Friday, October 14, 2011

Intermission, Entry 6

I like train stations. A few universal stories get played out again and again in endless variation.

The young lovers saying goodbye. She was leaving; the man had his bike with him, and wore a neon green strap on his right pant leg to keep it out of the gears. It clashed with his fresh red sneakers. They stayed talking at the train door until the train began moving. He kissed her while running sideways and then pushed his bike off the platform, wearing that face men make when they're trying not to show any emotion.

The people late for the train. There's always a few. Businesspeople, students, families, backpackers, tourists, street vendors, etc. Sometimes they make it, sometimes they don't. Some are nearly frantic with worry, while others wander in the direction of the platform with not a care in the world even though I can see the guard with her whistle in her mouth about to send the train off.

Parents sending off children. The weirdest take on this I've seen so far was the grandmother sending off her grown grandson. She had her iPad out and was recording the whole thing. How can you say goodbye to someone when you have a big piece of plastic between you and them?
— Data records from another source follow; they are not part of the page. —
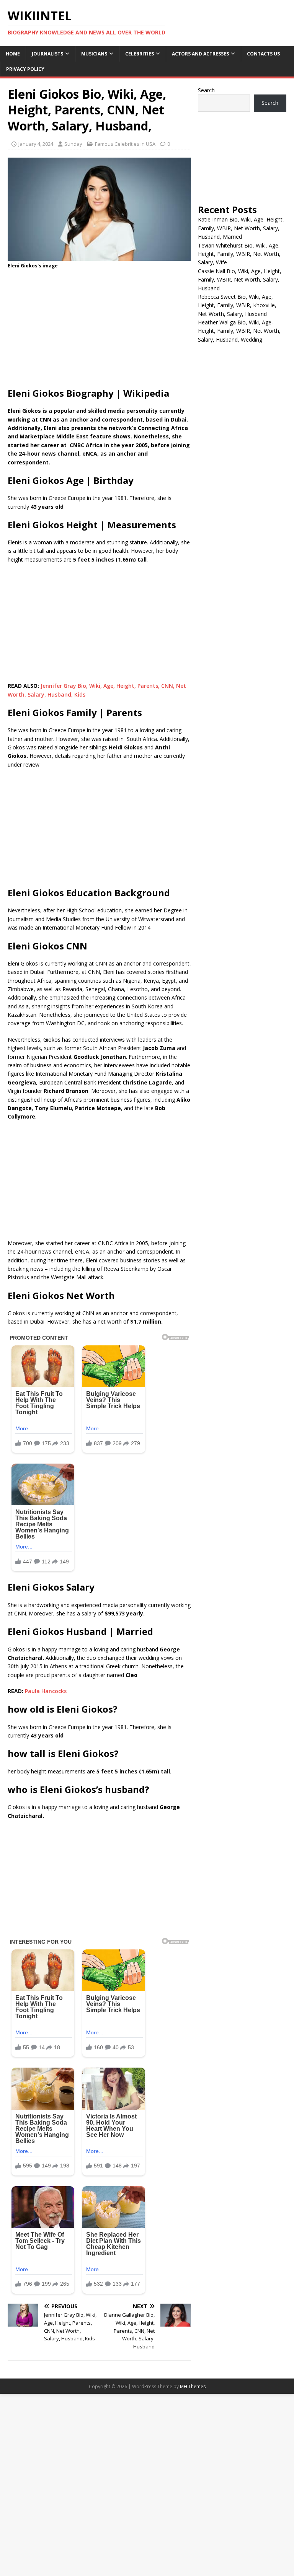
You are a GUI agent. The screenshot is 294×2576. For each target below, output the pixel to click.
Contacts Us (263, 53)
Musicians (94, 53)
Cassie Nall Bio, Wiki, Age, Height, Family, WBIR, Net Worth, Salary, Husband (239, 279)
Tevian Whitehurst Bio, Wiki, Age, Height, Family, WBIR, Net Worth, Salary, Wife (239, 254)
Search (206, 90)
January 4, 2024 (35, 143)
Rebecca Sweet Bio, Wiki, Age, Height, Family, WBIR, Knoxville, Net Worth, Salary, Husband (237, 305)
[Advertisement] (99, 330)
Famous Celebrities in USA (125, 143)
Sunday (73, 143)
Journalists (47, 53)
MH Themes (193, 2386)
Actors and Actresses (200, 53)
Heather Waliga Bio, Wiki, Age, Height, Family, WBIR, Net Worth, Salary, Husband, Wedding (239, 331)
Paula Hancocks (46, 1691)
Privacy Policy (25, 69)
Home (13, 53)
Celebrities (139, 53)
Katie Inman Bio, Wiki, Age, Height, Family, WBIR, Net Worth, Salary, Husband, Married (241, 228)
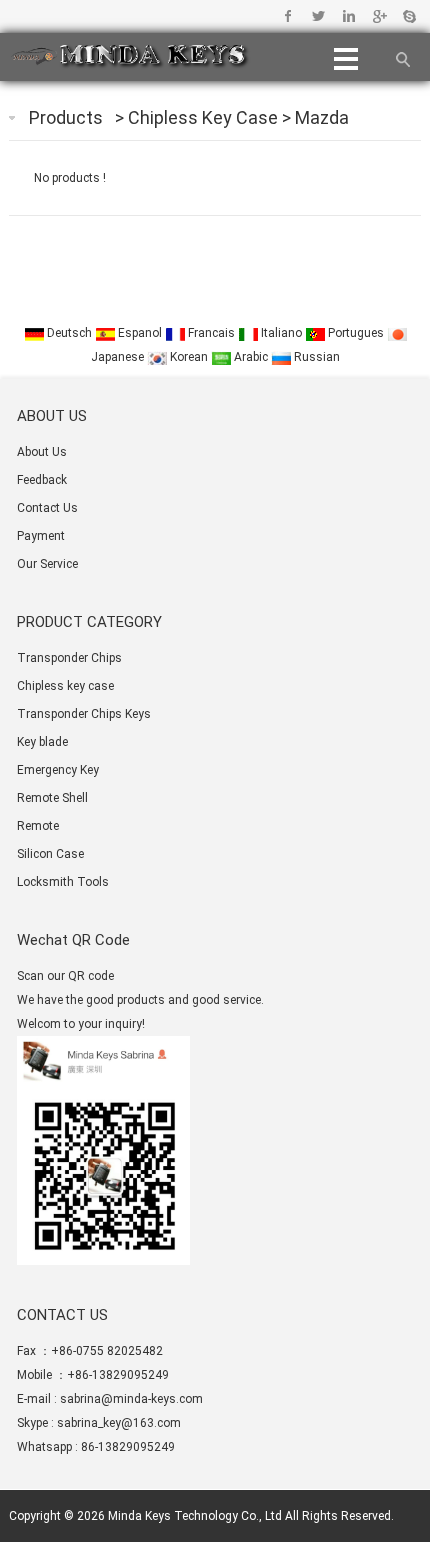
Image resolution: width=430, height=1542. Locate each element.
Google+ (378, 16)
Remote (38, 826)
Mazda (322, 117)
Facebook (288, 16)
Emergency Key (58, 770)
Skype (408, 16)
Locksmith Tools (63, 882)
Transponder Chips (69, 658)
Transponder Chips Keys (84, 714)
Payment (41, 536)
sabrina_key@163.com (119, 1423)
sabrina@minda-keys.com (131, 1399)
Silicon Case (50, 854)
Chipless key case (205, 117)
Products (66, 117)
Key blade (42, 742)
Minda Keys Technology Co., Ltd (195, 1516)
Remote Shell (52, 798)
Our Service (47, 564)
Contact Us (47, 508)
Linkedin (348, 16)
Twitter (318, 16)
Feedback (42, 480)
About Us (42, 452)
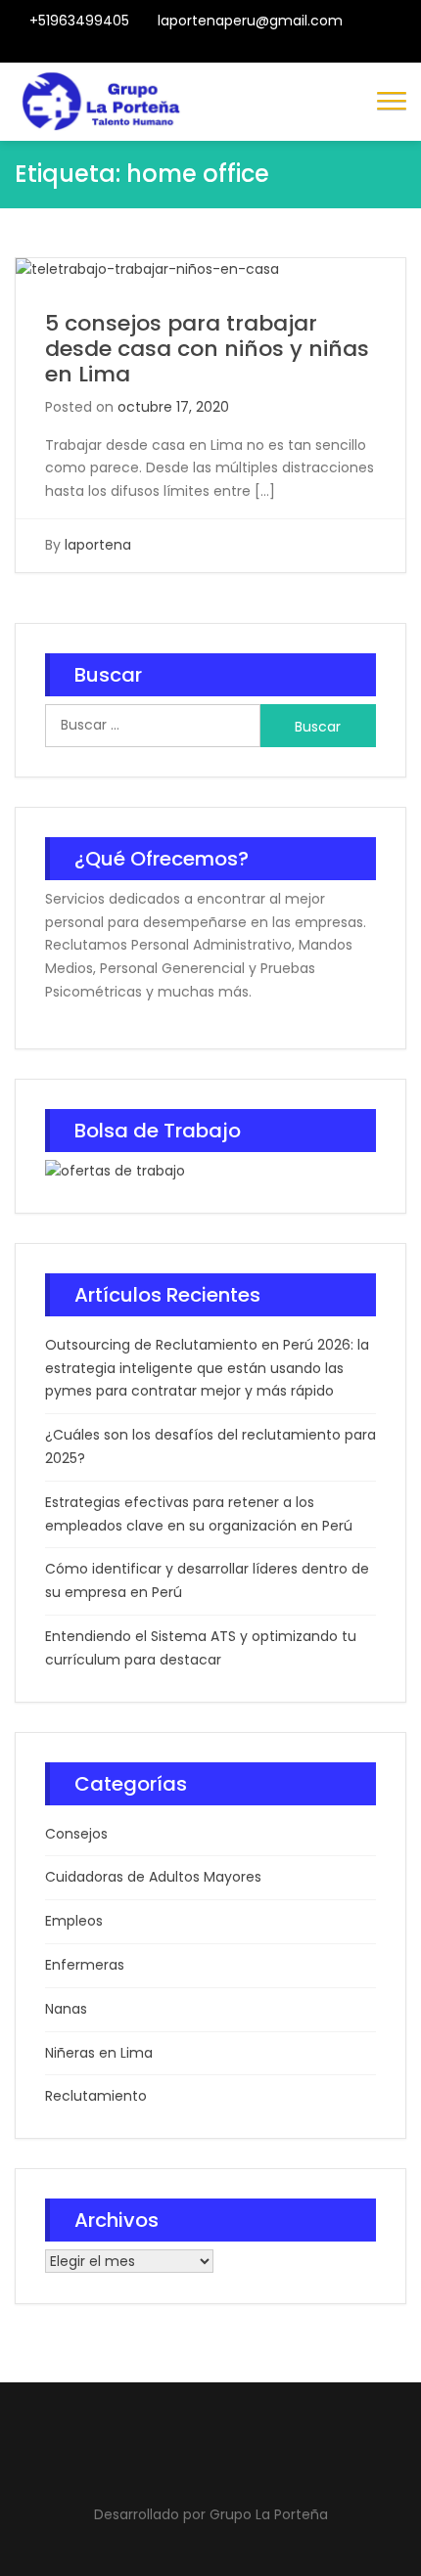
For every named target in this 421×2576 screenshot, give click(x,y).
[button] (391, 99)
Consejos (76, 1833)
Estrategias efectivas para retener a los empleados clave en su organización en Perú (198, 1513)
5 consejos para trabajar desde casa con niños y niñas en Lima (207, 349)
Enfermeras (84, 1965)
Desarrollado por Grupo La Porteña (211, 2514)
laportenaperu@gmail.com (250, 20)
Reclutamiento (96, 2096)
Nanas (66, 2009)
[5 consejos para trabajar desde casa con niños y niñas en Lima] (147, 269)
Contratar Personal (227, 50)
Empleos (74, 1921)
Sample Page (274, 50)
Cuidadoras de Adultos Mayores (153, 1877)
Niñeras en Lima (99, 2053)
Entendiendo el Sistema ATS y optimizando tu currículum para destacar (200, 1647)
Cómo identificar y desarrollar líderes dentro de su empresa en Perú (207, 1580)
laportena (98, 545)
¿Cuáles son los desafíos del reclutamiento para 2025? (210, 1446)
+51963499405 (79, 20)
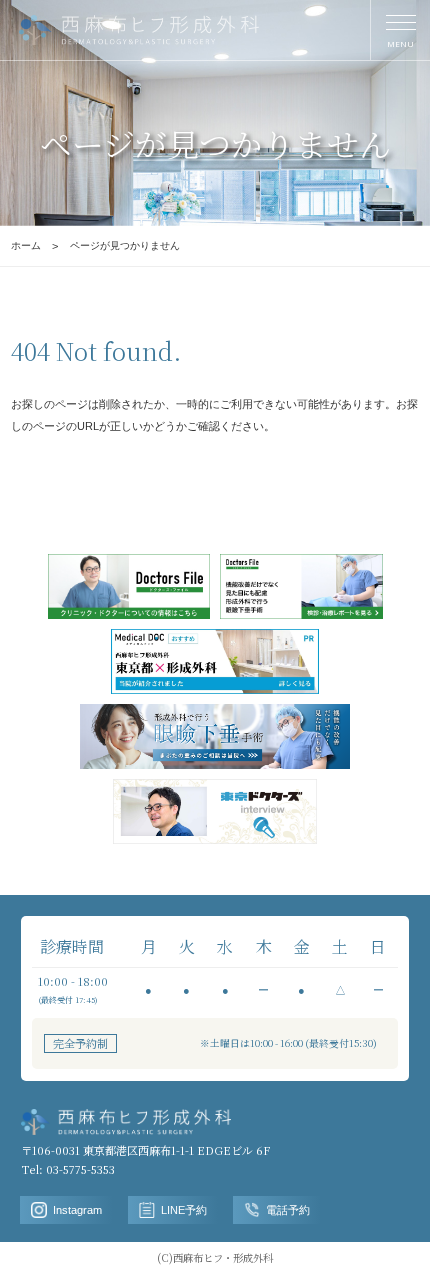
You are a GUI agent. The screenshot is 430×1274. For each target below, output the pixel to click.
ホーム (26, 245)
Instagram (77, 1210)
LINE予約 (184, 1210)
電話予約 (288, 1210)
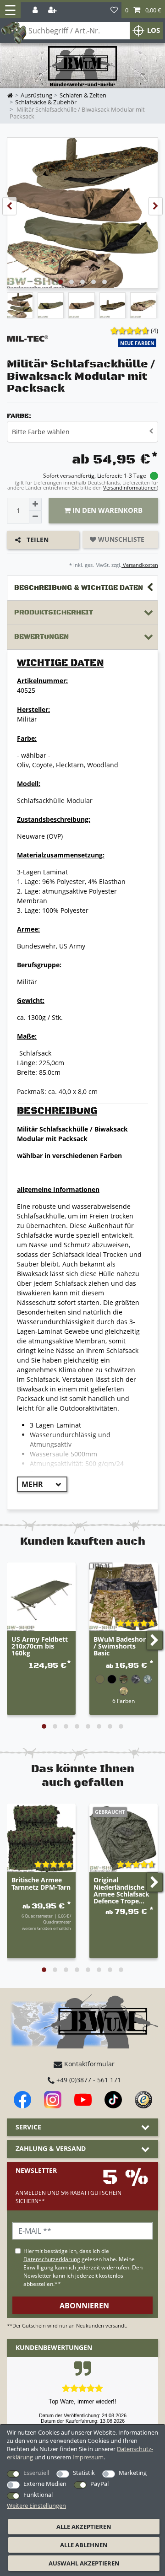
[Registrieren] (53, 10)
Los (153, 30)
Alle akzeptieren (83, 2526)
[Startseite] (82, 66)
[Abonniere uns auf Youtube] (83, 2099)
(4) (154, 330)
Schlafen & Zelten (83, 95)
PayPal (99, 2483)
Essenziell (36, 2472)
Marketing (133, 2472)
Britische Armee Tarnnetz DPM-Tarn (41, 1883)
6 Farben (123, 1700)
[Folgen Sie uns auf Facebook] (22, 2099)
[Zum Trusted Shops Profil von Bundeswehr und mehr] (143, 2099)
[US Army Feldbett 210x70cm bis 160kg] (41, 1597)
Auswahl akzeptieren (84, 2563)
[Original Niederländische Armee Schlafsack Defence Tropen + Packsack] (123, 1838)
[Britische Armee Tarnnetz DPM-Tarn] (41, 1838)
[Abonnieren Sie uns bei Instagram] (52, 2099)
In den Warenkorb (107, 510)
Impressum (88, 2457)
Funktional (38, 2494)
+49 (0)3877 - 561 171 (88, 2079)
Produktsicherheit (53, 612)
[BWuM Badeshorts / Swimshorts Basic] (123, 1597)
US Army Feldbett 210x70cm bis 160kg (39, 1647)
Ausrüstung (36, 95)
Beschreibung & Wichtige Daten (78, 587)
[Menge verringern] (35, 517)
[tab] (82, 588)
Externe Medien (44, 2483)
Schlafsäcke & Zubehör (46, 102)
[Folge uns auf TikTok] (113, 2099)
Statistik (84, 2472)
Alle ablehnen (84, 2545)
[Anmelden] (36, 10)
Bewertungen (41, 636)
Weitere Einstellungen (36, 2505)
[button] (143, 10)
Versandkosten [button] (139, 564)
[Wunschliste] (114, 10)
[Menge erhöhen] (35, 504)
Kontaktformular (88, 2063)
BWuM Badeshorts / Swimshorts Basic (123, 1647)
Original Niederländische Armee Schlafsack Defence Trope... (121, 1890)
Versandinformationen (130, 487)
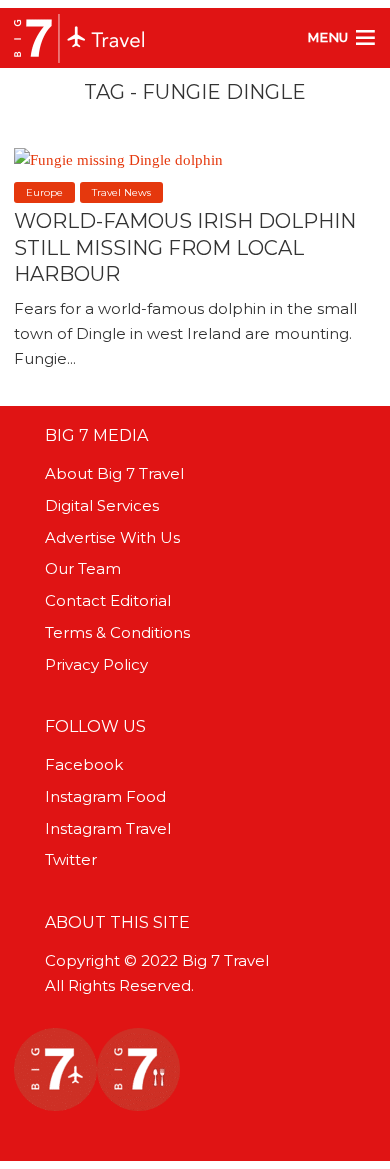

I wonder if the platform guards are ever tempted to blow their whistle and then hop on one of the trains themselves. They see these people leaving, day after day, but never get to go themselves. It's like a less morbid version of the river Styx boatman.

Barcelona Franca is everything that a train station should be. The main hall is in grand Neo-Classical style, with high vaulted marble ceilings and a thick wooden row of ticket counters. Outside, the train shed is surrounded on three sides by rows of stone arches, and it is covered with a double row of delicate iron and glass arches. The tracks curve away to the left, and the city of Barcelona is visible behind a stand of sweet smelling conifers.

Unfortunately, it is being passed over by the subterranean station at Barcelona Sants. Sants has all the charm of New York City's Penn Station, which leaves it somewhere between my old middle school and a prison in terms of architectural sophistication. Isn't that always how it goes? The pretty stations are the ones that never get used.